== Prompt ==
Copy out each of the lines below word for word, leaving out the pictures.

== Supplied records ==
_ _ _ _ _ _ _
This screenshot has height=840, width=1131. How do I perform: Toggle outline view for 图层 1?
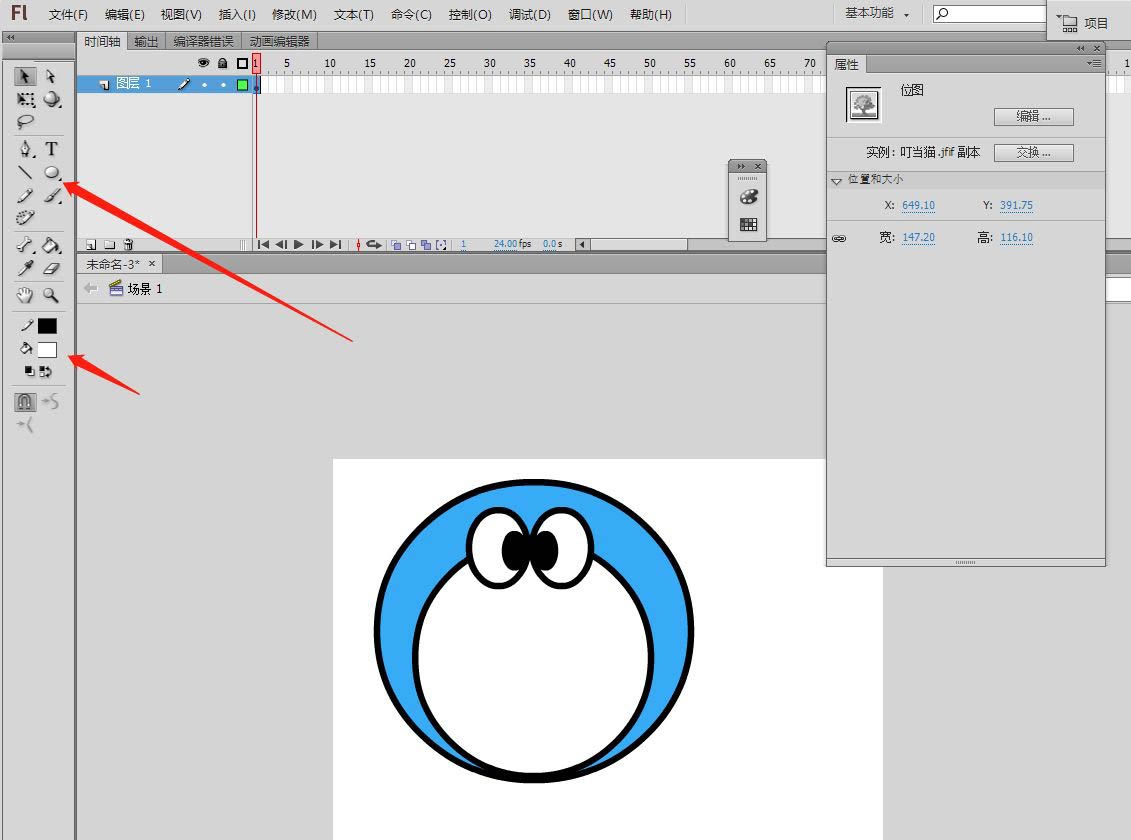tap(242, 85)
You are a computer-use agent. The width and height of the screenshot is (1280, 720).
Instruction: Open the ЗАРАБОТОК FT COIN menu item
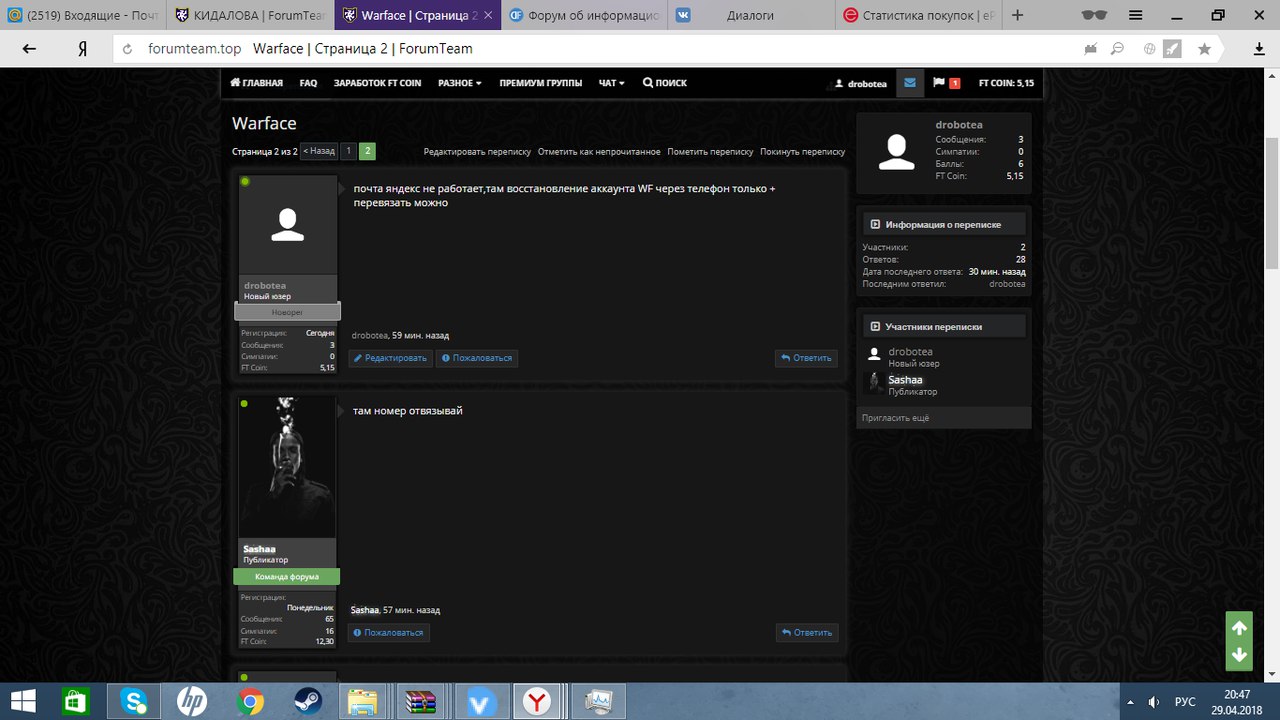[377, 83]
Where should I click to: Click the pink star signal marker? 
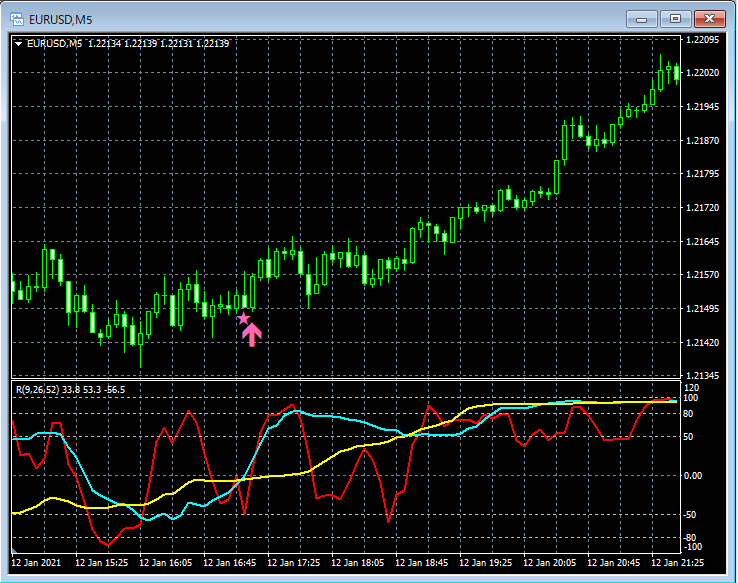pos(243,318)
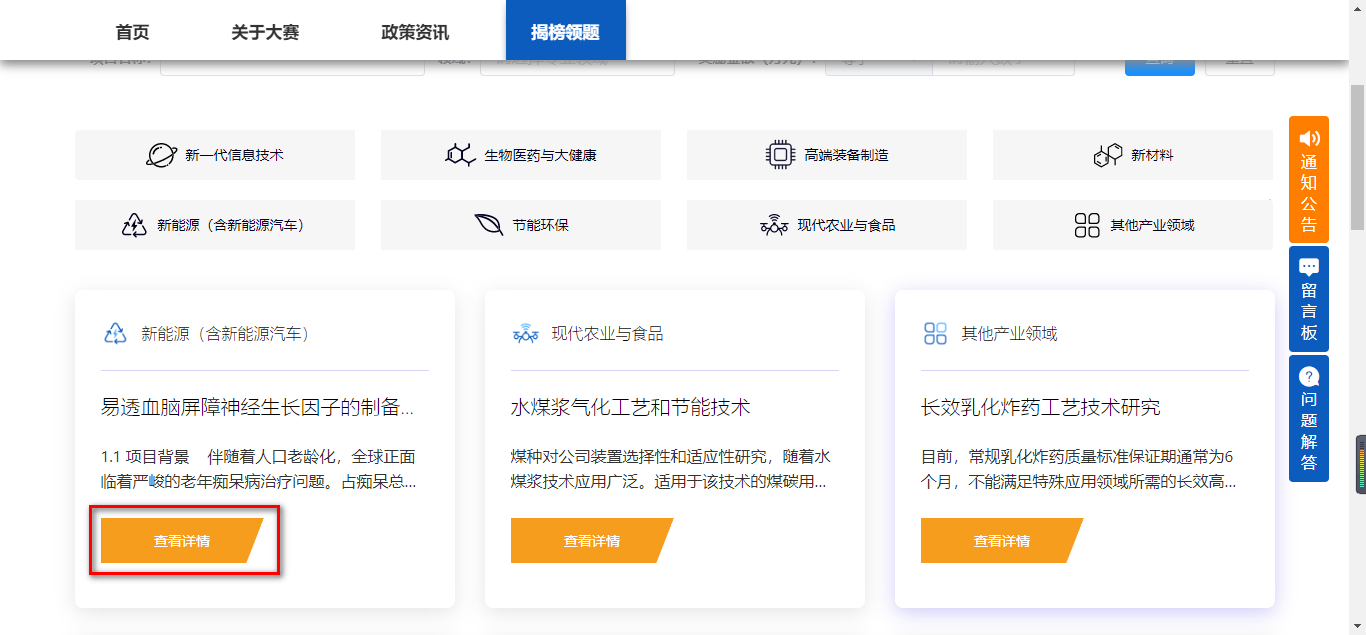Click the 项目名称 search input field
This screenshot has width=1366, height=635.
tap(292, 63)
_ _ _ _ _ _ _
== Exercise result ==
This screenshot has height=840, width=1131. How do I perform: Toggle outline view for 图层 1?
tap(242, 85)
You are a computer-use agent. The width and height of the screenshot is (1280, 720).
Instruction: Open the ЗАРАБОТОК FT COIN menu item
[377, 83]
Where should I click to: Click the pink star signal marker? 
pos(243,318)
Click the 项目名称 search input field
This screenshot has width=1366, height=635.
tap(292, 63)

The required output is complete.